======== TEXTO FORNECIDO
Publicado na edição de 1 de Março de 2011 do "Diário de Coimbra".
Daqui a cerca de um mês, mais precisamente a 2 de Abril, comemora-se o centésimo aniversário do 1º Jardim-Escola João de Deus de Coimbra, primeiro estabelecimento de ensino em Portugal dedicado ao ensino pré-primário e primário. A esta distância, parece-me oportuno publicar uma segunda parte inédita da entrevista que fiz ao Doutor Décio Ruivo Martins (Professor do Departamento de Física da FCTUC e Membro da Comissão Científica do Museu da Ciência da Universidade de Coimbra), por alturas da comemoração do centenário da 1ª República.
António Piedade – Qual é a “radiografia” do ensino pré-escolar e primário em Portugal por alturas da implantação da 1ª República em 1910?
================
======== DADOS
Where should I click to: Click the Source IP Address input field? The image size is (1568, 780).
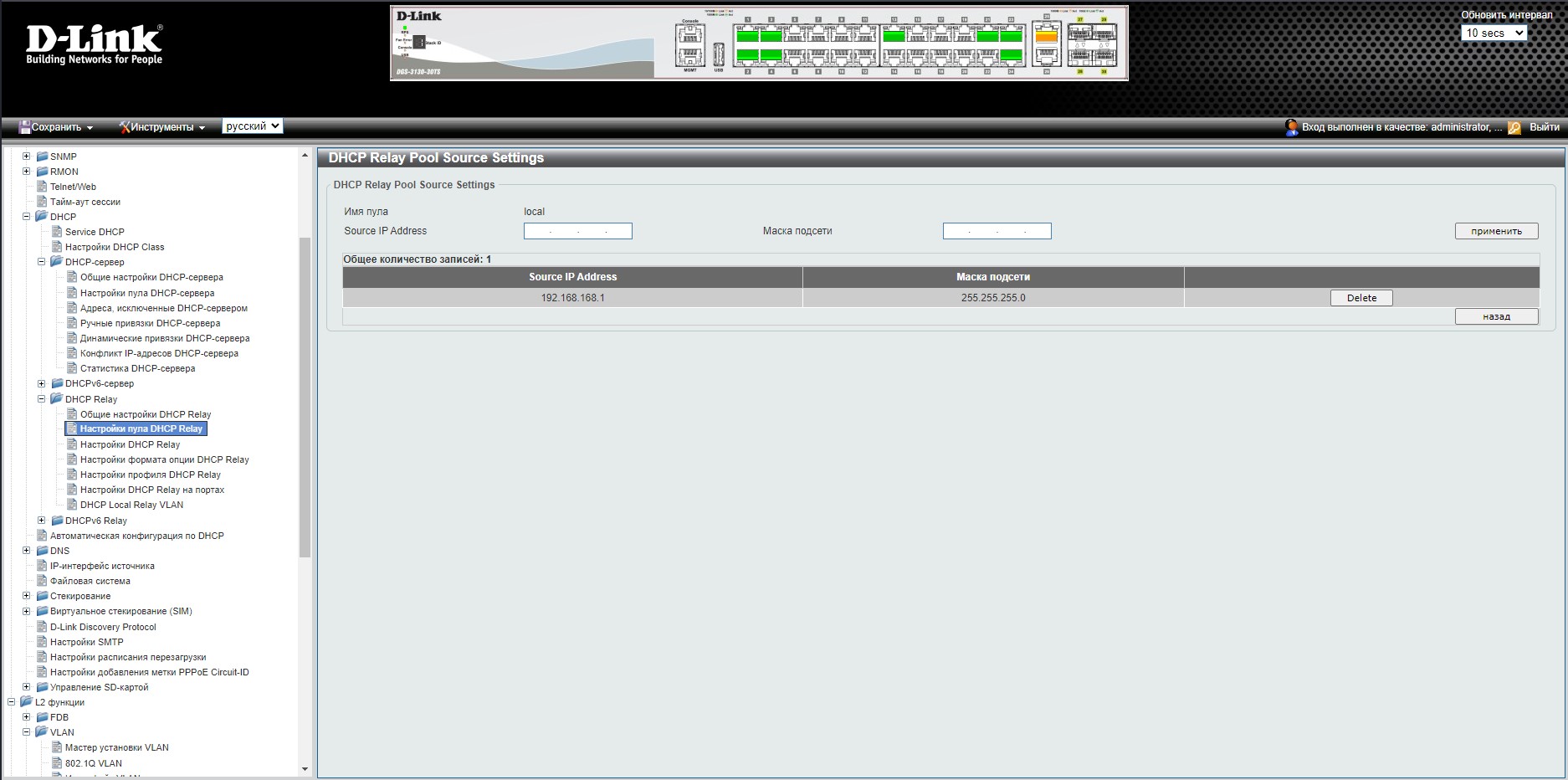point(577,231)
================
[PEDIDO]:
Pode reproduzir, na íntegra e sem nenhuma alteração, o texto fornecido sobre o centenário do Jardim-Escola João de Deus?

[RESPOSTA ESCRITA]:
Publicado na edição de 1 de Março de 2011 do "Diário de Coimbra".
Daqui a cerca de um mês, mais precisamente a 2 de Abril, comemora-se o centésimo aniversário do 1º Jardim-Escola João de Deus de Coimbra, primeiro estabelecimento de ensino em Portugal dedicado ao ensino pré-primário e primário. A esta distância, parece-me oportuno publicar uma segunda parte inédita da entrevista que fiz ao Doutor Décio Ruivo Martins (Professor do Departamento de Física da FCTUC e Membro da Comissão Científica do Museu da Ciência da Universidade de Coimbra), por alturas da comemoração do centenário da 1ª República.
António Piedade – Qual é a “radiografia” do ensino pré-escolar e primário em Portugal por alturas da implantação da 1ª República em 1910?